> [Activity]:
Please keep to the lines below from the one with "1128x775 pixels." through the one with "You are a computer-use agent. Image resolution: width=935", and restate them word for word, ends included.

━━━━━ Records ━━━━━

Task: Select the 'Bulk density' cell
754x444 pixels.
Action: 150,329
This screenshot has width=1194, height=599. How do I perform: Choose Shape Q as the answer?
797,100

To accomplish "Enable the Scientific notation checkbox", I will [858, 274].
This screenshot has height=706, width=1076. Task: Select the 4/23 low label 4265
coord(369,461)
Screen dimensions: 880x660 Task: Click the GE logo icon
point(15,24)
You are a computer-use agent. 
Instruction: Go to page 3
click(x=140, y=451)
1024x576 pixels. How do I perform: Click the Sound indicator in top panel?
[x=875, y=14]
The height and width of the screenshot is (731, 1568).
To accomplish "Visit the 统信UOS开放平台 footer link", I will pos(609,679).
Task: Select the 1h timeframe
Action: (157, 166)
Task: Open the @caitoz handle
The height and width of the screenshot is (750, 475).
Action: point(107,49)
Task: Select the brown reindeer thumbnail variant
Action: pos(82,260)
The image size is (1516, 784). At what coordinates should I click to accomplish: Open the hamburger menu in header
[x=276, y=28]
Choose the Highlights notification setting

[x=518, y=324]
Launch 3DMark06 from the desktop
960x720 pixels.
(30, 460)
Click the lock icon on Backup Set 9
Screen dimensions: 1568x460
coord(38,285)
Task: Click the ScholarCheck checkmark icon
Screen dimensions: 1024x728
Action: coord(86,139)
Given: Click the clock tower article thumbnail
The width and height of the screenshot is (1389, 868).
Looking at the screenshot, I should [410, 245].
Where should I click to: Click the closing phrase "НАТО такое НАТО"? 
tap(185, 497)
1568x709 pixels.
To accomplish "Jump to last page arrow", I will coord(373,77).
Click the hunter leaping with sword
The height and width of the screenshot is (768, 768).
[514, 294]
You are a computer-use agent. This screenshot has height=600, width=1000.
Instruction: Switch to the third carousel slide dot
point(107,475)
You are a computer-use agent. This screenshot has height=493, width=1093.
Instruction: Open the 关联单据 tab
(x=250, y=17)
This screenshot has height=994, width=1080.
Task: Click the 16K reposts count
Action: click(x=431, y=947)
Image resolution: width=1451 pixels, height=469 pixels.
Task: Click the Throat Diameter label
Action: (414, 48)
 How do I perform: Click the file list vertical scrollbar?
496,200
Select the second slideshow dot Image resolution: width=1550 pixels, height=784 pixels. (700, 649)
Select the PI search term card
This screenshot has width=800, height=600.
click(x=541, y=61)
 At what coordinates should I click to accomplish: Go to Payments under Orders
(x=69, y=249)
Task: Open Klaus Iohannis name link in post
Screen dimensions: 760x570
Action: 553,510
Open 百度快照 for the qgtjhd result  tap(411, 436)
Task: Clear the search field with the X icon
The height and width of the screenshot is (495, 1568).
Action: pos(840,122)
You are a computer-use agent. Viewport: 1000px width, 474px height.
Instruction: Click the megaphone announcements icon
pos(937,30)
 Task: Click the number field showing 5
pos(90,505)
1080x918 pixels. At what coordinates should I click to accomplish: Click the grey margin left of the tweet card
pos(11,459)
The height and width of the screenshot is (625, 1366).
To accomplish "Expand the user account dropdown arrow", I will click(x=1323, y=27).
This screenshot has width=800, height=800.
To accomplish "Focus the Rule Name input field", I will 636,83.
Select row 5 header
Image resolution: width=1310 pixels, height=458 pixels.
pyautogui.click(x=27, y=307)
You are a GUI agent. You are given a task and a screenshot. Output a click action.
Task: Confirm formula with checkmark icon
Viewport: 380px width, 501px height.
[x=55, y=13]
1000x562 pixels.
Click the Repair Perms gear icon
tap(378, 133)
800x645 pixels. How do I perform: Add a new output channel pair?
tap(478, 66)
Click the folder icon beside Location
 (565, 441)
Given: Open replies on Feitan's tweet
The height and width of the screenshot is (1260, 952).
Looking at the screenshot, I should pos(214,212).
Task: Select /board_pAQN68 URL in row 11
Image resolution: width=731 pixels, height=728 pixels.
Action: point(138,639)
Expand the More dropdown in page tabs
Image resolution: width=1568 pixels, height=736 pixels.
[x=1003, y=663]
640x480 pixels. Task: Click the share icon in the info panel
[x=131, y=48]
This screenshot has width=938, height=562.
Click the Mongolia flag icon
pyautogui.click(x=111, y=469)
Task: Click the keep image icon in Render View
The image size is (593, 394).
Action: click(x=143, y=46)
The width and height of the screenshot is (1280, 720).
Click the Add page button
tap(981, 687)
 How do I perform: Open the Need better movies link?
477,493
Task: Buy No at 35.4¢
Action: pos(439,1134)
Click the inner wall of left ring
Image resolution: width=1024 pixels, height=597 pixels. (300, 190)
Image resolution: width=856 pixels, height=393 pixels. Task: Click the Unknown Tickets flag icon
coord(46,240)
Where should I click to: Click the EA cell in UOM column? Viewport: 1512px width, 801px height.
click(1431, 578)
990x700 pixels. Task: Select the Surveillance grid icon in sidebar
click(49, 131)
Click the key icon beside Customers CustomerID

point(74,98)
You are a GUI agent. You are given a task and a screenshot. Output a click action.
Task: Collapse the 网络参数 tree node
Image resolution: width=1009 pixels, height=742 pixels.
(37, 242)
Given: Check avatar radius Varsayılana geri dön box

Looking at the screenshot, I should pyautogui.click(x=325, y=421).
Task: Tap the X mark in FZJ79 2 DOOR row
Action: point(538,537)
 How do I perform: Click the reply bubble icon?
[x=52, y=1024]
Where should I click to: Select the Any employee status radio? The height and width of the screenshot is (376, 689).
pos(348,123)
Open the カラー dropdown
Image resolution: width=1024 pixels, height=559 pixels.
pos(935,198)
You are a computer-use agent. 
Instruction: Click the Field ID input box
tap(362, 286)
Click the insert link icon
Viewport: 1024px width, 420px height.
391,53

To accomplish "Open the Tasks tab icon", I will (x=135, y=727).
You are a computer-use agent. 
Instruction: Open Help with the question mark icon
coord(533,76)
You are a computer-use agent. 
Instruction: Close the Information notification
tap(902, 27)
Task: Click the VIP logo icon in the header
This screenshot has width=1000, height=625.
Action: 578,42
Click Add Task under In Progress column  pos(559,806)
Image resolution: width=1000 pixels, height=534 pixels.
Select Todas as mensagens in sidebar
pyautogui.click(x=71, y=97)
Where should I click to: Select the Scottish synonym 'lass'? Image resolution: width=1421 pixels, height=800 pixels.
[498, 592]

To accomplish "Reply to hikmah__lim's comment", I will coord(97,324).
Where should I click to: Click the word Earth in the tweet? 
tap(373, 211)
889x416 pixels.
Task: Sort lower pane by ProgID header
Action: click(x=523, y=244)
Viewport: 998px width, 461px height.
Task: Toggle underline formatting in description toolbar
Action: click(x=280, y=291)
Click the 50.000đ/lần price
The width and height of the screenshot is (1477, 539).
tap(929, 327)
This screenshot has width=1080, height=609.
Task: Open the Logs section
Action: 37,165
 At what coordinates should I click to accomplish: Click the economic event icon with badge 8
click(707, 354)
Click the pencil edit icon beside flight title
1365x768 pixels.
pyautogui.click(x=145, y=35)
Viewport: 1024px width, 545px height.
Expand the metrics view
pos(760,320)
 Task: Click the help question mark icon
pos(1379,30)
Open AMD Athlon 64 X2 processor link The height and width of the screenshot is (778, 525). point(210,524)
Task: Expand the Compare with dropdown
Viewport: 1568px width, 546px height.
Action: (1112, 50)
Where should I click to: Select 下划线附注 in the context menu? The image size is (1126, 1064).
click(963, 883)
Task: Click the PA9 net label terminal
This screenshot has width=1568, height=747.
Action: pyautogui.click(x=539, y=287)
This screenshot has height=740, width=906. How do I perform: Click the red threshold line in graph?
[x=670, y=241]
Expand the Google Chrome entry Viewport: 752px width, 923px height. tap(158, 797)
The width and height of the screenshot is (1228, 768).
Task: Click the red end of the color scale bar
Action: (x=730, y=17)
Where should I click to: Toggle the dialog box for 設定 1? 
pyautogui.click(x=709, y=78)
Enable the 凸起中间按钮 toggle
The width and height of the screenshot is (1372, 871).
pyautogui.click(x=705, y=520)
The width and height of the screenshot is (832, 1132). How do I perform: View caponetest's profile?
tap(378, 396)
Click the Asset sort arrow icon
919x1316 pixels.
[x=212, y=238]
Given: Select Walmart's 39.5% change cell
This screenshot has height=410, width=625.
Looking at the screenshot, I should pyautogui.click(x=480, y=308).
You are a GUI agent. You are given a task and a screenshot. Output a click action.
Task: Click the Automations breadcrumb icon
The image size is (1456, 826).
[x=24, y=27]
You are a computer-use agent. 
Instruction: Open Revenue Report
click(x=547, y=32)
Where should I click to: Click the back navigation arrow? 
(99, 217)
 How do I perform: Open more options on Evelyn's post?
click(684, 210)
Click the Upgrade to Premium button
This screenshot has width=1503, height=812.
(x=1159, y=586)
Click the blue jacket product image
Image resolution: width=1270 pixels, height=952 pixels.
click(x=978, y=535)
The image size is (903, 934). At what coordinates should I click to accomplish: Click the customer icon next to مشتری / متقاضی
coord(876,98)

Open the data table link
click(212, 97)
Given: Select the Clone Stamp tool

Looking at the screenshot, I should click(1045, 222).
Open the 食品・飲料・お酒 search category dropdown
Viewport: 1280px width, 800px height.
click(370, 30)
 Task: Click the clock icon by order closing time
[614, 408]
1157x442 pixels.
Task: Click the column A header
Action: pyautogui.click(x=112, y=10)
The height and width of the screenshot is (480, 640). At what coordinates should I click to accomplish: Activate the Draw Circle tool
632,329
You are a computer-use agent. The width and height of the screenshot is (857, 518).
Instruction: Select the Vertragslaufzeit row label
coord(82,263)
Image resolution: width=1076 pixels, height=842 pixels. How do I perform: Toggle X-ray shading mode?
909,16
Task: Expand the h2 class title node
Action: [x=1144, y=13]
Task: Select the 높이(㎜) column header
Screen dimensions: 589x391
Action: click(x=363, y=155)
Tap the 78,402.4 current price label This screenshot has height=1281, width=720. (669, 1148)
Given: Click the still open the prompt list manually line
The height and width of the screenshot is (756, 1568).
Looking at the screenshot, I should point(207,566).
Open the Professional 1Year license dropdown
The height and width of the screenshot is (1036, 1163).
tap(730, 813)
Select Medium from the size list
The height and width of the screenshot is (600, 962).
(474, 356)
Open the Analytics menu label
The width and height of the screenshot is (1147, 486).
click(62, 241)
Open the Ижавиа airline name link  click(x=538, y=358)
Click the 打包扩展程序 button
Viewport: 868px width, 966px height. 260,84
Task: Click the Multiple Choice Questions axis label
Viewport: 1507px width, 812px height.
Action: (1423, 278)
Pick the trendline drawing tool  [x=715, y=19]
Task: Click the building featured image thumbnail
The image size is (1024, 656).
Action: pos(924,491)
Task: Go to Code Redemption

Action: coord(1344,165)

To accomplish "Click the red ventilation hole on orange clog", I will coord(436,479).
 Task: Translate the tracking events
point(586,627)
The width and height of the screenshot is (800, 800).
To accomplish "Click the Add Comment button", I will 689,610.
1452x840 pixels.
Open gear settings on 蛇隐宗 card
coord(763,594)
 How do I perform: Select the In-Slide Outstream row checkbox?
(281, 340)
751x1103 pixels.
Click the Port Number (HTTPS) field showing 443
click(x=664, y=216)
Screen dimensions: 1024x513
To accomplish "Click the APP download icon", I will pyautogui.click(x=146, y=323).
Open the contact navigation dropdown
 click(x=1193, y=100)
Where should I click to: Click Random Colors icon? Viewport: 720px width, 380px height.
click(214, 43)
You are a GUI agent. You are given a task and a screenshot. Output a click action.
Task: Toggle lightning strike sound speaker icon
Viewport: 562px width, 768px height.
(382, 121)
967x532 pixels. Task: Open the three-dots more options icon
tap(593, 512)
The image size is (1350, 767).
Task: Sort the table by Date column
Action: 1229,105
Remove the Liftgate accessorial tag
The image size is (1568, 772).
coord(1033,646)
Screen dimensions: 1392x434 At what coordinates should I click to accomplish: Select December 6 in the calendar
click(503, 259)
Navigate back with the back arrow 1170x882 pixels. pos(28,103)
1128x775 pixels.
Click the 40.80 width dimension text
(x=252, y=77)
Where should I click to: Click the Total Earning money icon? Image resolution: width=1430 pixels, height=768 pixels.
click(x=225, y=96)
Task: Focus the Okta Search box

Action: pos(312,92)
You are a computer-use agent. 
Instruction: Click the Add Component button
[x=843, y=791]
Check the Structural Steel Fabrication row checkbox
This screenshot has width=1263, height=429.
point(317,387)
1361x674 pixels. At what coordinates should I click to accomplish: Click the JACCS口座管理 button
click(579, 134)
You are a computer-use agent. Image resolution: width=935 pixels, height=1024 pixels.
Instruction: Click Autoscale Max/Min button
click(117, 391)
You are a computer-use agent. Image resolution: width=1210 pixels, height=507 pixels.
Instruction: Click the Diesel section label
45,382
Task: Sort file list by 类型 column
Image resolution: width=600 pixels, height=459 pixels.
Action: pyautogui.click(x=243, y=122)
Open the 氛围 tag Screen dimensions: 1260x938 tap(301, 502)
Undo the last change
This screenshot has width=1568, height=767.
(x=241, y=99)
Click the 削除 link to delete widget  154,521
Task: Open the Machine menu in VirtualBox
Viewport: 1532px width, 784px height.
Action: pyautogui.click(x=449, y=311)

━━━━━

> [Worked solution]:
1128x775 pixels.
Click the 40.80 width dimension text
(x=252, y=77)
Where should I click to: Click the Total Earning money icon? Image resolution: width=1430 pixels, height=768 pixels.
click(x=225, y=96)
Task: Focus the Okta Search box

Action: pos(312,92)
You are a computer-use agent. 
Instruction: Click the Add Component button
[x=843, y=791]
Check the Structural Steel Fabrication row checkbox
This screenshot has width=1263, height=429.
point(317,387)
1361x674 pixels. At what coordinates should I click to accomplish: Click the JACCS口座管理 button
click(579, 134)
You are a computer-use agent. Image resolution: width=935 pixels, height=1024 pixels.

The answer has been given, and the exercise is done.